Lack of transparency in use-based insurance may undercut demand management benefits

By Eric Sundquist

One policy tool that holds promise in the effort to manage transportation demand is mileage-based insurance, also known as pay-as-you-drive insurance.

Most motorists today pay premiums that are essentially fixed costs, with little or no connection to the amount of travel consumed. Evidence suggests that if insurance were more like motor fuel, with a direct connection to use, the price signal would encourage more efficient travel.

The good news for advocates of this approach, writes Allen Greenberg, Manager of Non-Toll Pricing Initiatives for the FHWA, is that insurance companies are increasingly drawn to using telematics to assess risk. And one of the things telematics can tell insurers is mileage driven.

The bad news is that insurers may use telematics in a way that helps them assess risk without communicating price signals to motorists.

Greenberg, whose article appears in the Center for Insurance Policy & Research newsletter, writes:

The benefits of having consumers appreciate how their driving affects their rates, and then being provided an opportunity to change behavior to save on premiums, may be lost if “black box” pricing becomes the norm. (“Black box” pricing refers to where an insurance company gathers and applies usage-based data in premium setting primarily for improved market segmentation—to offer the most attractive rates to the lowest-risk drivers within any rate class—but without the consumer having any detailed knowledge as to how their usage characteristics affect their rates.) This concern is not just theoretical since the majority of the almost two million people who have signed up for telematics-enabled insurance products are not provided by their insurance carriers significant personalized guidance about reducing their crash exposure and earning premium savings as a result.
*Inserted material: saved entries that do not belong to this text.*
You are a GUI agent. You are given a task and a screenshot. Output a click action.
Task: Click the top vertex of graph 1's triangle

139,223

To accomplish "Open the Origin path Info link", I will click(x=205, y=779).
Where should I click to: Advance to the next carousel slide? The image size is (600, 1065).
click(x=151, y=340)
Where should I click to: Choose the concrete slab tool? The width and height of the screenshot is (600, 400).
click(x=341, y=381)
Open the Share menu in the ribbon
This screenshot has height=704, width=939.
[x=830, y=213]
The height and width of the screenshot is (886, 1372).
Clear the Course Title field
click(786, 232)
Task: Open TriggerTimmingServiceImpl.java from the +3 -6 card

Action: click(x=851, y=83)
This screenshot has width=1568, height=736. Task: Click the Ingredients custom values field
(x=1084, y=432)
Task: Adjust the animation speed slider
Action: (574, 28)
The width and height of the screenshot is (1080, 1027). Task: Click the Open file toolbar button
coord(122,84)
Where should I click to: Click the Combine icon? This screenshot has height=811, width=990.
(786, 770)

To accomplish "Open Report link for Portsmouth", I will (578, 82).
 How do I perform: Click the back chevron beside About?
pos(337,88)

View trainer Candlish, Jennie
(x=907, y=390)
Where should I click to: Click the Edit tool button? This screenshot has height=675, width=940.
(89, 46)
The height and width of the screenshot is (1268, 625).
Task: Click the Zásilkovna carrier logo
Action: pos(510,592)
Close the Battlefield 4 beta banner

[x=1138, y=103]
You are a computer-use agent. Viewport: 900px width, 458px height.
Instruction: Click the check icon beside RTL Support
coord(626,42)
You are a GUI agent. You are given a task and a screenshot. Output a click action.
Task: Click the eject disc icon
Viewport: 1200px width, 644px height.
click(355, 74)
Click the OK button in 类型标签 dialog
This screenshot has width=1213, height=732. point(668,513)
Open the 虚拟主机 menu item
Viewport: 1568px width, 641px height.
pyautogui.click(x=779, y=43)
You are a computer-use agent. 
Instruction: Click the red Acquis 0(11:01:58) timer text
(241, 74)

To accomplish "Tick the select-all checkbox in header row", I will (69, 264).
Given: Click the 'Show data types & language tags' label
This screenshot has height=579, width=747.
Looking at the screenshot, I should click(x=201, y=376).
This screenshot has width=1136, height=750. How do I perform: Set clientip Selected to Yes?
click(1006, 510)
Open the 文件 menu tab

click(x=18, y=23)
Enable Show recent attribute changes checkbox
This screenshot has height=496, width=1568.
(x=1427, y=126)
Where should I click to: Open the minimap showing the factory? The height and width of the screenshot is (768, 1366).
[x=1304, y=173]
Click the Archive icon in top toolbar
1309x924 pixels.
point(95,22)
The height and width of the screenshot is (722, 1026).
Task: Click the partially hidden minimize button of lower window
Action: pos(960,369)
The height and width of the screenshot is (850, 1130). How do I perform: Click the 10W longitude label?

Greenberg cites polling that shows that 60 percent of drivers—and 76 percent of younger drivers —would alter their driving to save on premiums if they could. He concludes that “The most significant voluntary reductions in driving resulting from [pay-as-you-drive insurance] would be expected for products that offer both a reasonable amount of pricing transparency and pricing that is presented and structured in a way that empowers consumers to secure a better rate by reducing their risk exposure over time.”

Eric Sundquist is Managing Director of SSTI.